What to do: Copy out the listing verbatim, starting at the line that contains "Expand the Memory Timings sensor group" and continuing through the end of the listing. Omit the pictures from your copy.

>>>

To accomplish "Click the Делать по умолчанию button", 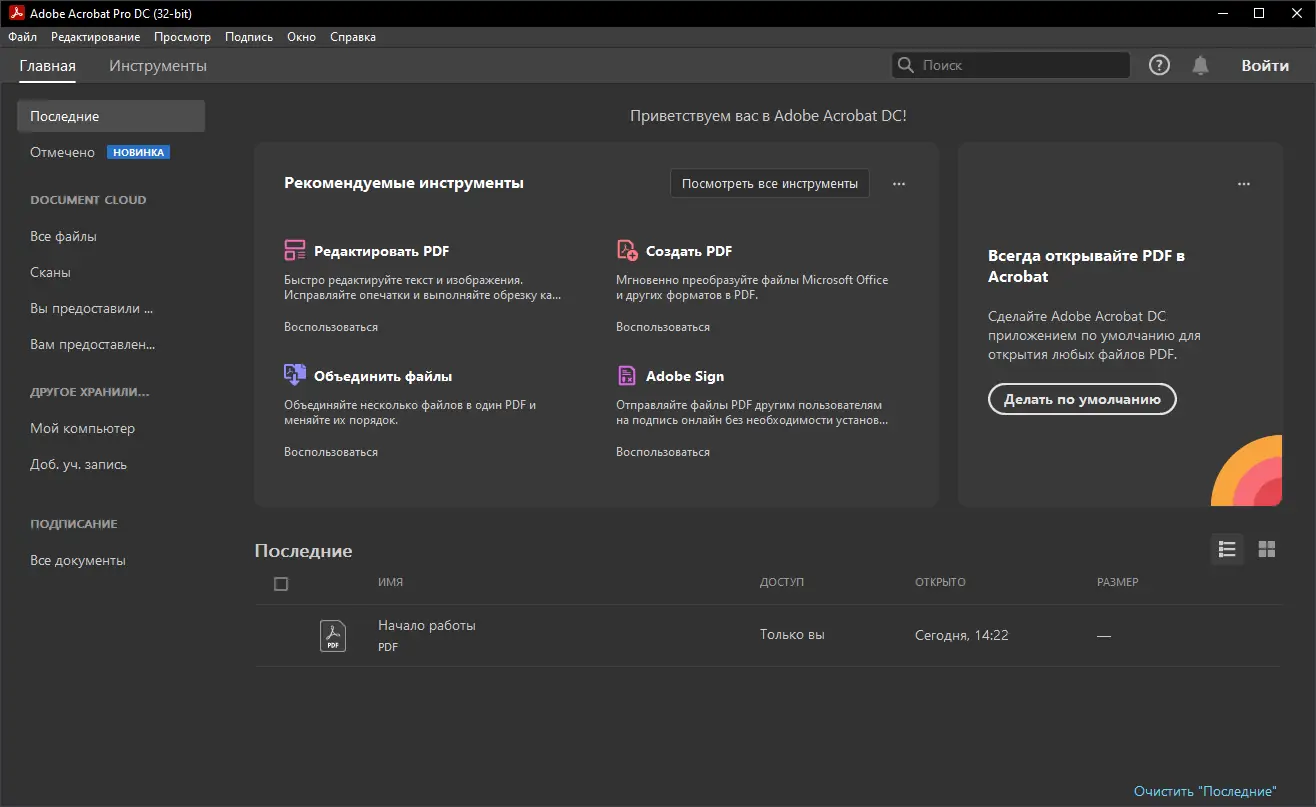I will (x=1081, y=399).
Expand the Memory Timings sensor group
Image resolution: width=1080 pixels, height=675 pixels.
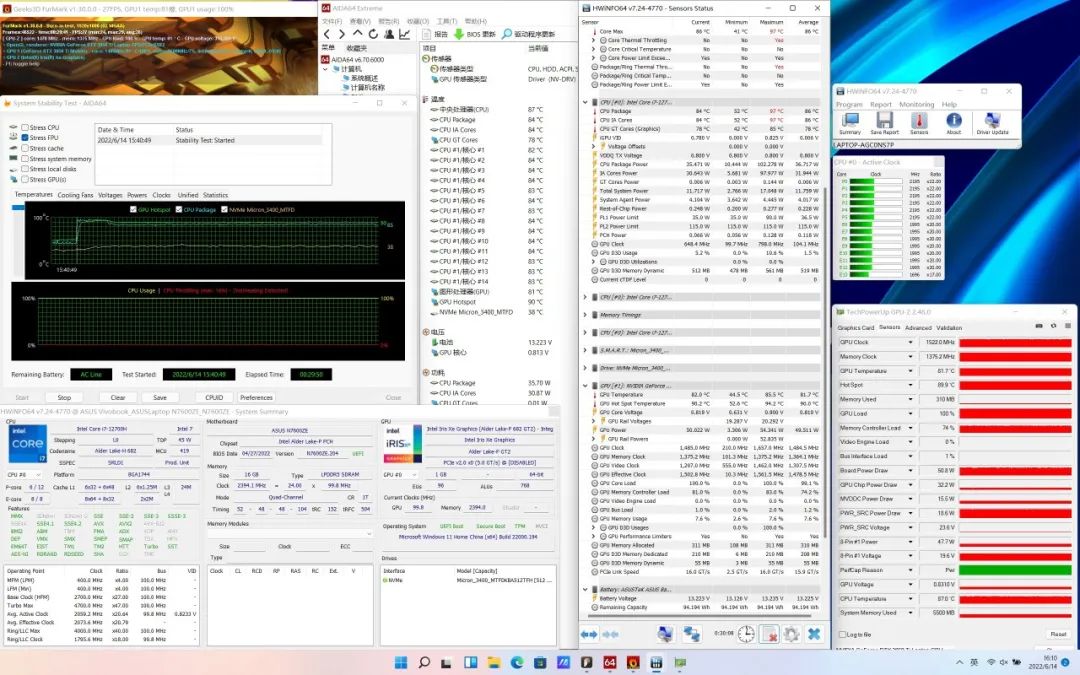(x=585, y=315)
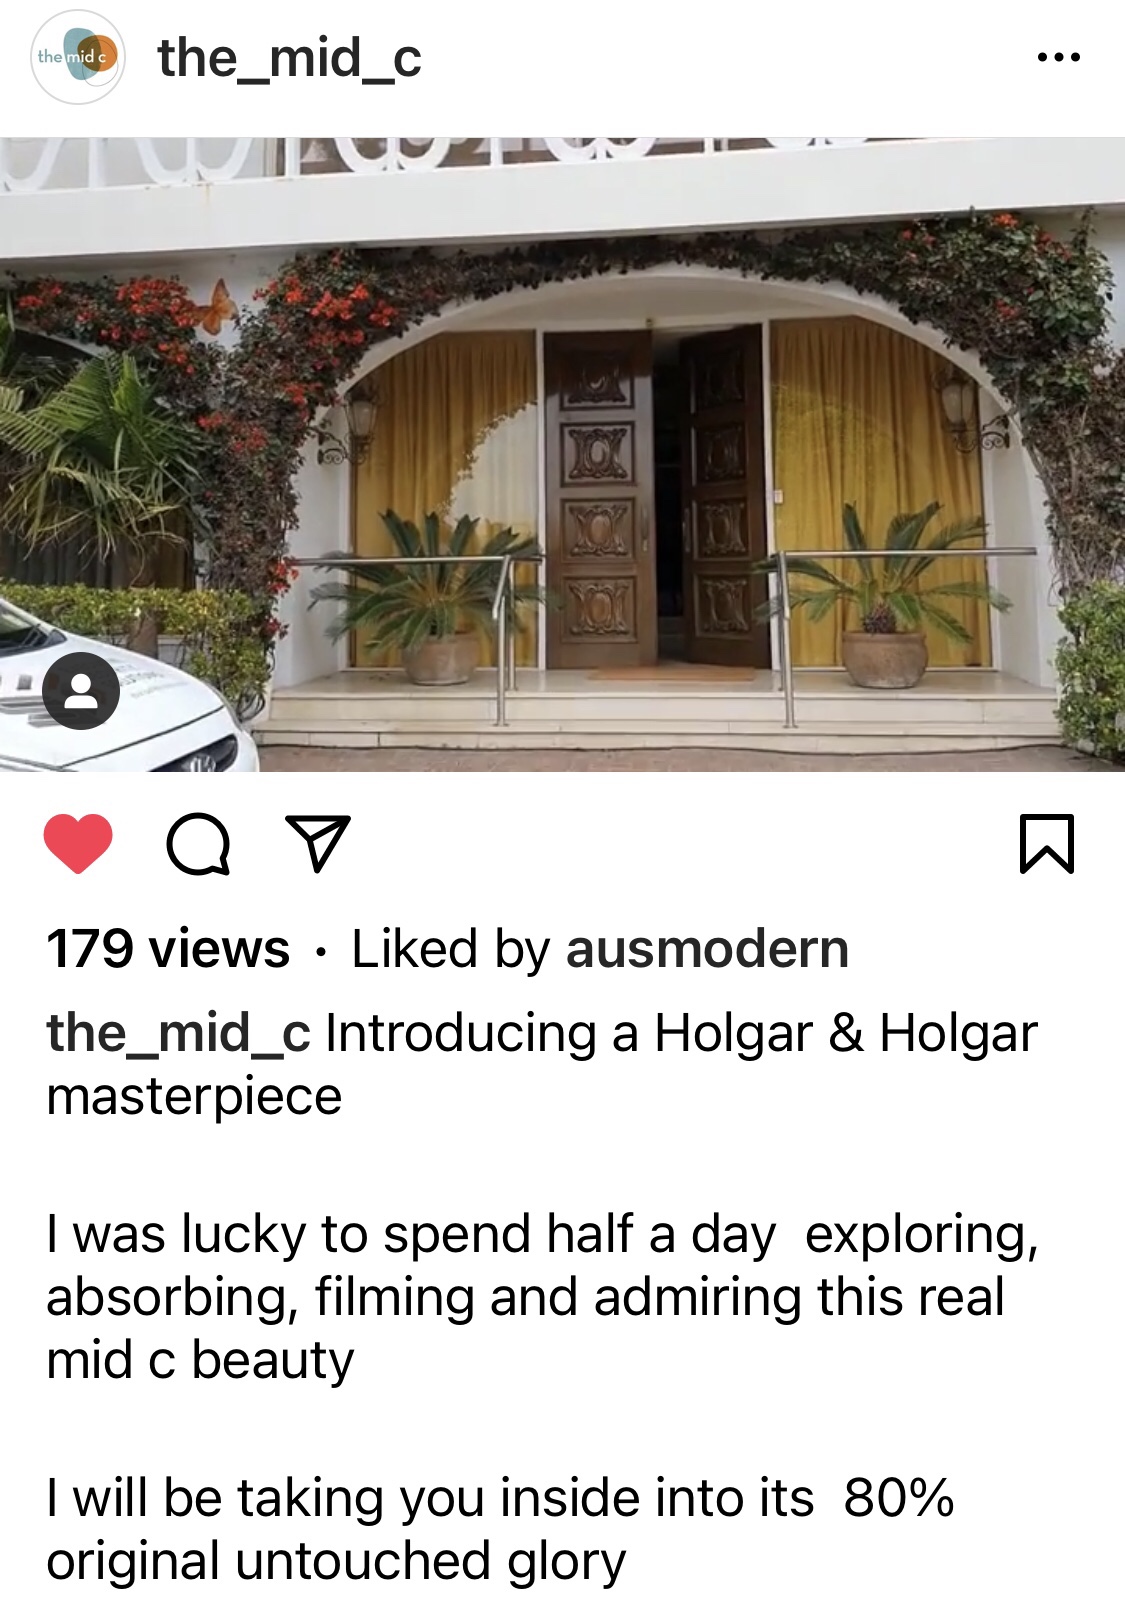
Task: Tap the "Holgar & Holgar" caption line
Action: pos(846,1033)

<<<

Task response:
Expand the Memory Timings sensor group
Image resolution: width=1080 pixels, height=675 pixels.
(x=585, y=315)
Task: Tap the "Holgar & Holgar" caption line
Action: pos(846,1033)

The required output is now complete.